In the longer term, the automobile sector is expected to face the biggest shift in its history as it moves rapidly that is currently underway to battery-powered electric automobiles. In the UK, the UK government has announced an 30th of March 2030 as the date to eliminate the sales of diesel and petrol cars and trucks, however the plans to achieve this seem a bit shaky.
It is not helped, in any way, for instance, due to the slow pace that charging infrastructure rolling out, or the massive reduction in the subsidies available to new battery electric vehicles, which means that a lot of them do not have the right to support.
Positively, British manufacture of batteries electric cars as well as hybrid vehicles (with combustion engines and battery) has reached an record proportion of the market in 2021 which accounted for about 1/3 of the vehicles manufactured in November, and more than 25% (26 percent) in the course of the course of.
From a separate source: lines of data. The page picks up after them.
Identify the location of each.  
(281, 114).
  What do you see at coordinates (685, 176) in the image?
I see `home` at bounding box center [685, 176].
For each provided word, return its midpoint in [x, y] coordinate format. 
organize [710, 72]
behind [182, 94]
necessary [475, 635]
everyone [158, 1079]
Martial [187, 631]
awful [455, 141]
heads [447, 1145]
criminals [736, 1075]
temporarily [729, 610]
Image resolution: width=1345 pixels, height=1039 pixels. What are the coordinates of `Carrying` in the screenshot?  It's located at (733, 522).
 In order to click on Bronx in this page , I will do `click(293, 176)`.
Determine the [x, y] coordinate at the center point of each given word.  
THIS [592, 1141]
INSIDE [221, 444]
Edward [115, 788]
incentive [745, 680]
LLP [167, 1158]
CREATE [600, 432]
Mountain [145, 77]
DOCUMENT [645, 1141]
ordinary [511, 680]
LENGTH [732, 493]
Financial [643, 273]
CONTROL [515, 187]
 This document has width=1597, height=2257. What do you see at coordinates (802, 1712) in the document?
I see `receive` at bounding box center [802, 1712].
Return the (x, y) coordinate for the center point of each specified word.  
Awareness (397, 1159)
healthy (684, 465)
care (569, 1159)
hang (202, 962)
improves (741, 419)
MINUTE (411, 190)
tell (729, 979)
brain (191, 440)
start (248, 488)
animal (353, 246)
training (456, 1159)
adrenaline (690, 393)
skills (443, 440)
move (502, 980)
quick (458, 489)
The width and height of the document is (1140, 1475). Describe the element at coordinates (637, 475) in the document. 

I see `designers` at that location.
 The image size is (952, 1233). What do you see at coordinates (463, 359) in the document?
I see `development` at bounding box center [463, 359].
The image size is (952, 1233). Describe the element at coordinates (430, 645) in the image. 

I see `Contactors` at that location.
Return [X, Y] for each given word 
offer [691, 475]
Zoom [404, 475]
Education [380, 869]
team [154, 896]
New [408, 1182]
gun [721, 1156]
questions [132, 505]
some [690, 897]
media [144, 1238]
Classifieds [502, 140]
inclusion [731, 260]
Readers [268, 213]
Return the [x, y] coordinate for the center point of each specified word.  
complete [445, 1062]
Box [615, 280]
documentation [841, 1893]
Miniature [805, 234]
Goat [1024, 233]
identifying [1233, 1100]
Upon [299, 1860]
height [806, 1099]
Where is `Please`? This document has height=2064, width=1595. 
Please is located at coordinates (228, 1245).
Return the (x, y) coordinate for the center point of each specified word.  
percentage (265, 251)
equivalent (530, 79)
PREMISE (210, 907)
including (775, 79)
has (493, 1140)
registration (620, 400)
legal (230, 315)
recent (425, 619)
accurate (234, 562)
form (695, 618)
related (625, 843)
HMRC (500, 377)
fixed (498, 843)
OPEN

Of these the battery electric vehicle production increased during November, by 53%, reaching 10,359 units. It also reached a record of 14% of the production, nearly two times the rate of production one year ago. British-based car manufacturers like Nissan, MINI and the London Electric Vehicle Company produced more than 60,000 zero-emission vehicles by 2021.
However, UK manufacturing of batteries is slowing down significant investment across the EU, which aims to be completely independent of battery production by 2026 and has gathered seven countries into the European Battery Alliance. While there is a confirmed investment of just one “gigafactory” in the UK, There are at most fifteen factories in construction in other countries such as Sweden, France, Germany, Hungary, and Poland.